Detroits riots were some of the most violent in US history. As Kathryn Bigelows new dramatization of the unrest hits screens, Detroiters who lived through it reflect on how far their city has come
In 1967, when Marsha Music was 13, her father owned a record store and studio that recorded some of the most famous American blues and gospel of the 20th century. Artists who had graced the building included John Lee Hooker, Sonny Boy Williamson, and the very first gospel song recorded by the queen of soul, Aretha Franklin.
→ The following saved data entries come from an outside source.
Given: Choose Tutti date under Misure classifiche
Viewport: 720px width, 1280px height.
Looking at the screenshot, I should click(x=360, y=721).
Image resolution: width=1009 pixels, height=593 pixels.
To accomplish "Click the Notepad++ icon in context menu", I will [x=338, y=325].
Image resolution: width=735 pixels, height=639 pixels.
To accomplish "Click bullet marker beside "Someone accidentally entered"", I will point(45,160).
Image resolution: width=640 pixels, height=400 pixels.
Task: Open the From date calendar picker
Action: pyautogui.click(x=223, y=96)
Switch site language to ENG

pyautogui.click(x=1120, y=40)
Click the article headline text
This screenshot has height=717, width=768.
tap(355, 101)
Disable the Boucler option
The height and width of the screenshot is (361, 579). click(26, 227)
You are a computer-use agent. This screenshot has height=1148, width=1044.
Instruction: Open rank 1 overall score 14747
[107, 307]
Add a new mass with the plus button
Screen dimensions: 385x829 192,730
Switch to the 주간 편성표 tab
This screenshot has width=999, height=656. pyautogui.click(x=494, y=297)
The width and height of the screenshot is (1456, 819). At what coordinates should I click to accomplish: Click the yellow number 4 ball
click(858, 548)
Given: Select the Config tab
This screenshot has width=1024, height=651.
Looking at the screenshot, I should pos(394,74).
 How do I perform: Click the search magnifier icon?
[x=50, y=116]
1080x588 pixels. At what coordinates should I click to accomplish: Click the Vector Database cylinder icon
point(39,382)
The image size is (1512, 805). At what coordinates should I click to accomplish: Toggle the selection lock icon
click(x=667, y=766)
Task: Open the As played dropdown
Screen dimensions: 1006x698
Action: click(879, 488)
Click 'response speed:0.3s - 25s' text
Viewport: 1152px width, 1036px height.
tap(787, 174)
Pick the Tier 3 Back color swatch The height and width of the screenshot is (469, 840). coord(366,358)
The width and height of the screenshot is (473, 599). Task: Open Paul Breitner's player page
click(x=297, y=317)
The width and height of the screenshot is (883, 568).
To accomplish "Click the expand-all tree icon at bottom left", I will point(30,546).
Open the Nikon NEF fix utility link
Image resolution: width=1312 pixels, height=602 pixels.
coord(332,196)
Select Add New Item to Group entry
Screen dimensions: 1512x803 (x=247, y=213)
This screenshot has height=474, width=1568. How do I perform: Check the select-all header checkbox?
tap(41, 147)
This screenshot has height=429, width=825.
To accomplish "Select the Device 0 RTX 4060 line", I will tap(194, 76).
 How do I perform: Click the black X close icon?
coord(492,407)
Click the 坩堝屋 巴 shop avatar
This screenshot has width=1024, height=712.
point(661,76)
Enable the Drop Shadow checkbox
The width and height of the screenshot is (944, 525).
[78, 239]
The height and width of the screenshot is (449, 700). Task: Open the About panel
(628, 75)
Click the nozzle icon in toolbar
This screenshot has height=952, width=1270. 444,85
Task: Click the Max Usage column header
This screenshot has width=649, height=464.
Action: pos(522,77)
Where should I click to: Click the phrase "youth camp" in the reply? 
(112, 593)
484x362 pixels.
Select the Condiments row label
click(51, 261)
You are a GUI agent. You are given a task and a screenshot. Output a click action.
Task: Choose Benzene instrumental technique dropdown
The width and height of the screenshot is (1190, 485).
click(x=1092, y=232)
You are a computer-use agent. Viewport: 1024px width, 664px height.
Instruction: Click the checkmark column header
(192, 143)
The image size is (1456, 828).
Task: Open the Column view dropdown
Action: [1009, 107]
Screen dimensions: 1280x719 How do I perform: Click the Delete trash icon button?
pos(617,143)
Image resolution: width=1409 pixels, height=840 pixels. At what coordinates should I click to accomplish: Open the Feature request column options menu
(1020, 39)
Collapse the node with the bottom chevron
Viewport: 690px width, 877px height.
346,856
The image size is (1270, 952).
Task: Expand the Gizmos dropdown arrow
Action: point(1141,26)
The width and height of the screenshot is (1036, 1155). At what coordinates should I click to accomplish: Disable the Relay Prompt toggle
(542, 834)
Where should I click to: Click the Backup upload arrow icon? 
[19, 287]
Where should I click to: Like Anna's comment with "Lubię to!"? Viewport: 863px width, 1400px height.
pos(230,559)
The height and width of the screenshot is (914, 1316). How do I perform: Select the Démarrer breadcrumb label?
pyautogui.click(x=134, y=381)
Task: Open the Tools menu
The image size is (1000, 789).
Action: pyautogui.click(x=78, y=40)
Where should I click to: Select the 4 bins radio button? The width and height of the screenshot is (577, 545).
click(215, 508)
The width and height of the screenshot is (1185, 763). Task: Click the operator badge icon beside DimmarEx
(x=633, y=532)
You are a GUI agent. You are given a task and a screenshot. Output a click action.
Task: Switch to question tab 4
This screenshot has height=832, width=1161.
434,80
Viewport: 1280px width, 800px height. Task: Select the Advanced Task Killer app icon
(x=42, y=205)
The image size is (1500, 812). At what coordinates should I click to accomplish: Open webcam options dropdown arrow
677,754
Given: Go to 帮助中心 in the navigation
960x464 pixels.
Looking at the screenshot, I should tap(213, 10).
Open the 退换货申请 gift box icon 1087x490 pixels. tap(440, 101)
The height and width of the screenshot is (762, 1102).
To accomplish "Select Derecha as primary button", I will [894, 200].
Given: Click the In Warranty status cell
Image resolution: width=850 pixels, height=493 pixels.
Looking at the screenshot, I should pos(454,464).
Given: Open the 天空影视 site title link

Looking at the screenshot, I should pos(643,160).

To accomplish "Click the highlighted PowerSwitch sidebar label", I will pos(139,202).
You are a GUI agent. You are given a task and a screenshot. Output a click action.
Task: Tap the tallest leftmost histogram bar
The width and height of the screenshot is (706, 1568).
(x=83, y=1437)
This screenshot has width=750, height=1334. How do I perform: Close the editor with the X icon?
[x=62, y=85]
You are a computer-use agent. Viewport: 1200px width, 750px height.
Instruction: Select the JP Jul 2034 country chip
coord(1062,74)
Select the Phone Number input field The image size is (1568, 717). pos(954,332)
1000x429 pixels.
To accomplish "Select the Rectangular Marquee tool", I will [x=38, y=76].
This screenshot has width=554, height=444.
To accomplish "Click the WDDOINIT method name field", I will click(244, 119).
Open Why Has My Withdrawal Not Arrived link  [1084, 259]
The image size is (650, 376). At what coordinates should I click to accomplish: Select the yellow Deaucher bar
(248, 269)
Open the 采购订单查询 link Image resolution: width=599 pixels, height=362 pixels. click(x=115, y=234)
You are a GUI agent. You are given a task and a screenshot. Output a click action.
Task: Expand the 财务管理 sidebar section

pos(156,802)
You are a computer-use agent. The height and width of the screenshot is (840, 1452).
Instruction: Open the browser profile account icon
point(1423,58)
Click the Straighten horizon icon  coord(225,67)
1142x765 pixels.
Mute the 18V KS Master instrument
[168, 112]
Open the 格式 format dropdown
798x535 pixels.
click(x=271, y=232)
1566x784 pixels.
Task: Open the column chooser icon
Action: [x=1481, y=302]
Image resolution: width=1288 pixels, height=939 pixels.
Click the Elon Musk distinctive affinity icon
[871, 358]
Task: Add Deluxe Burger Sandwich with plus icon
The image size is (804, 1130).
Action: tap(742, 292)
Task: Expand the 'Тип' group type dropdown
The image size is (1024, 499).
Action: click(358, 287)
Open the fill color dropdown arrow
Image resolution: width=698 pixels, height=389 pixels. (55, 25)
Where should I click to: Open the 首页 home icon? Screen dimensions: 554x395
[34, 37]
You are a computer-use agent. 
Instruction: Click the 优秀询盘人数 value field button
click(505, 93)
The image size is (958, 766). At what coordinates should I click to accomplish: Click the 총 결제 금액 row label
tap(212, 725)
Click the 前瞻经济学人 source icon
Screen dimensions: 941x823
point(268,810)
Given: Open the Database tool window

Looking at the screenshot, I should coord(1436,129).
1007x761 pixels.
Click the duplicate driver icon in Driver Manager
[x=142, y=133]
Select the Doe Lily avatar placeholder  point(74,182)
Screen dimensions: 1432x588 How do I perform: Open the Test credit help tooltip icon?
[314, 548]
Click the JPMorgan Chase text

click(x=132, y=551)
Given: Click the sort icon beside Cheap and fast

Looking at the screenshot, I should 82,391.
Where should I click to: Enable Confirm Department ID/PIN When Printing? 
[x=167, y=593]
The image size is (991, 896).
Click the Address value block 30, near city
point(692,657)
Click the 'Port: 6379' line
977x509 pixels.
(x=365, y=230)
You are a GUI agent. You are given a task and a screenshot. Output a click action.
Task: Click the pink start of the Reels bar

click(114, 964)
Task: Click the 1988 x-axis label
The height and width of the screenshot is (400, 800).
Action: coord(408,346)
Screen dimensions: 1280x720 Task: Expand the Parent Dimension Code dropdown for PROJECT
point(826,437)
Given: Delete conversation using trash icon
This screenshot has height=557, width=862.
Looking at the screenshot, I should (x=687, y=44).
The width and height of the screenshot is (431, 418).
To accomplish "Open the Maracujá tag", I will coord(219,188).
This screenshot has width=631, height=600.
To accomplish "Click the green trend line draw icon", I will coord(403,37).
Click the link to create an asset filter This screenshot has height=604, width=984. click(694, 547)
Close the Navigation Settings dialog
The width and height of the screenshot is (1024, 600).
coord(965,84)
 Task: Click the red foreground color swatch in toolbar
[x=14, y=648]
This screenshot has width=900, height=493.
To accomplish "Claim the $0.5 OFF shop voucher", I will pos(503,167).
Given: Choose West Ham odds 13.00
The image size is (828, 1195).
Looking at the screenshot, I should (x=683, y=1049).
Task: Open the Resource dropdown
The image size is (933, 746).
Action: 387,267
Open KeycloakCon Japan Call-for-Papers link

But the family was forced to move their store when a freeway was built in the neighborhood. The new store was located on 12th Street in Detroit just blocks away from the epicenter of where the civil unrest of 1967 would become one of the most violent and destructive disturbances in the US since the American civil war.
I can remember the change in atmosphere on 12th as the younger black people had a sort of bristling energy that was very different than the old days they were not going to take some of the humiliation and discrimination that had been endemic in the community for so long, Music recalled. There were rebellions happening all over the country. Everybody knew it was a matter of time before it happened in Detroit.
Sitting in her bedroom, just as the cherry trees were beginning to fruit on her block, Music looked outside the window and saw something she would never forget.
A tank driving down the streets of Detroit.
With the police and national guard overwhelmed by the five days of violence that would eventually leave 43 people dead, more than a thousand injured and destroy 2,000 buildings, President Lyndon Johnson sent in the US military. The unrest had been sparked when a welcome-home party for two black Vietnam veterans held in an after-hours drinking club known colloquially as a blind pig was raided by police. But the roots of the rage were much deeper.
Musics record shop was looted and eventually shattered. Black and white people took part in the looting.